Fourteen ADA-Approved Foods for Type 2 Diabetes Prevention

Jill Weisenberger, author of Prediabetes: A Complete Guide reveals the best foods for lowering your risk of type 2 diabetes.

Style Magazine Newswire | 6/12/2018, 2:36 p.m.
The typical American diet leaves a lot to be desired. It's heavy on calories, saturated fats, added sugars, fatty meats, ...
Prediabetes: A Complete Guide: Your Lifestyle Reset to Stop Prediabetes and Other Chronic Illnesses (American Diabetes Association, May 2018, ISBN: 978-1-580-40674-1, $16.95) is available at bookstores nationwide and from major online booksellers.

Nuts. Some studies show that when people with type 2 diabetes consume nuts, their blood glucose levels improve, as do measures of their heart health. Although not seen in all research, many studies show that eating nuts also helps prevent type 2 diabetes. In general, nuts provide unsaturated fats, vegetable protein, fiber, folate, magnesium, and a host of other vitamins and minerals. Almonds provide a good dose of vitamin E. Pistachios have lots of blood pressure–friendly potassium and lutein, an antioxidant. Walnuts offer omega-3 fatty acids, and peanuts tend to be easier on the budget than other nuts, even though they are packed with nutrition, too. Nuts are calorie-dense, however, so do keep portion sizes in mind.

Yogurt. Although studies are mixed, many suggest that dairy foods have a protective effect against type 2 diabetes. Perhaps the strongest link is the association between yogurt and less risk of diabetes. One large population study found that an increase of one serving of yogurt per day was associated with an 18 percent lower risk of developing type 2 diabetes. It's unclear how yogurt could influence health this way, but it may be related to its probiotics or unique nutritional profile. Additionally, some studies also link yogurt to lower obesity risk.

Whole Grains. Because there are so many types of whole grains and so many ways to eat them, researching them as a group is confusing.

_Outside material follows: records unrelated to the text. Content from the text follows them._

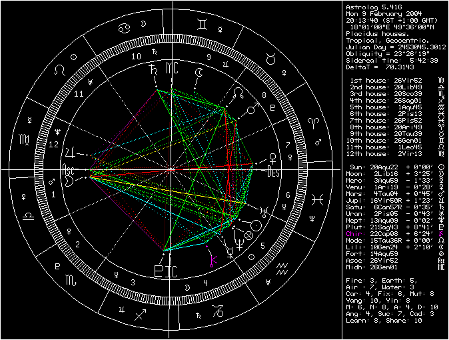449x340 pixels.
Task: Click the Astrolog 5.41G title text
Action: pyautogui.click(x=372, y=7)
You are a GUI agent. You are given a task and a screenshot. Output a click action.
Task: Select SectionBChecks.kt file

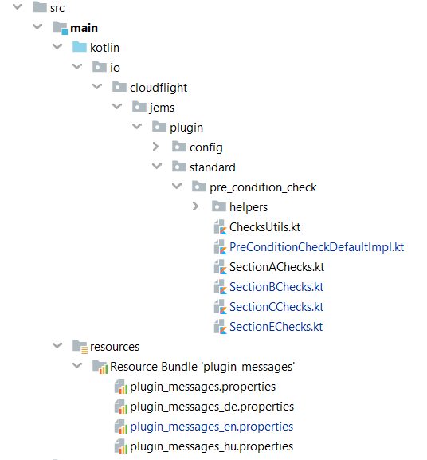pyautogui.click(x=276, y=287)
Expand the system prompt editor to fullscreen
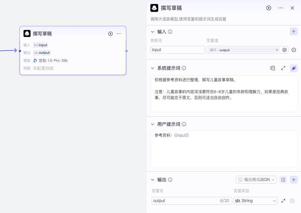 (x=283, y=68)
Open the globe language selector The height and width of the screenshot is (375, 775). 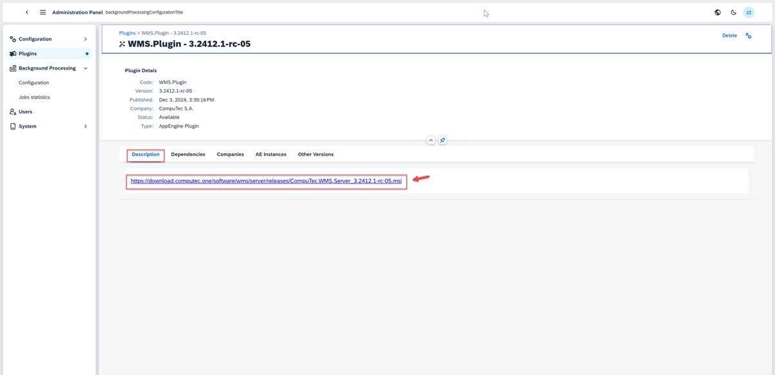pos(718,12)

However, according to the 2015 Dietary Guidelines Advisory Committee, healthful patterns that include whole grains appear to be associated with less type 2 diabetes. Some examples of whole grains include: whole wheat, wheat berries, farro, freekeh, sorghum, amaranth, whole rye, oats, oatmeal, rolled oats, whole-grain corn, whole-grain barley, wild rice, brown rice, millet, popcorn, and quinoa.

Oats and Barley. Oats are a whole grain and contain the soluble fiber ?-glucan (beta-glucan). Beta-glucan improves insulin action and lowers blood glucose levels and also sweeps cholesterol from your digestive tract before it reaches your bloodstream. Therefore, oats may help lower your risks for both heart disease and type 2 diabetes. Barley also contains cholesterol-lowering, insulin-sensitizing beta-glucan.

Herbs and Spices. These flavor boosters provide the same types of disease-fighting phytonutrients that are in fruits and vegetables. Add taste with both fresh and dried seasonings. Cinnamon in particular has been studied for its potential effects on blood glucose levels. Add some to oatmeal, cottage cheese, yogurt, and even coffee.

Vinegar. Research suggests that vinegar consumed with a high-carbohydrate meal improves both blood glucose and insulin levels. Sprinkle some on your salad, roasted vegetables, and other foods.

Berries. A Finnish study found that middle-aged and older men who consumed the most berries had a whopping 35 percent lower risk of developing type 2 diabetes. Enjoy a variety! Choose strawberries, blueberries, raspberries, and others.

Fruits. In general, eating fruits is associated with less chronic disease. Yet many people fear fruit because of its carbohydrate content. Specifically, most of the carbohydrate in fruit is sugar, so it's not surprising why many people worry. While it is true that carbohydrate raises blood glucose levels more than other nutrients, it is not true that fruit raises blood glucose more than other carb-containing foods.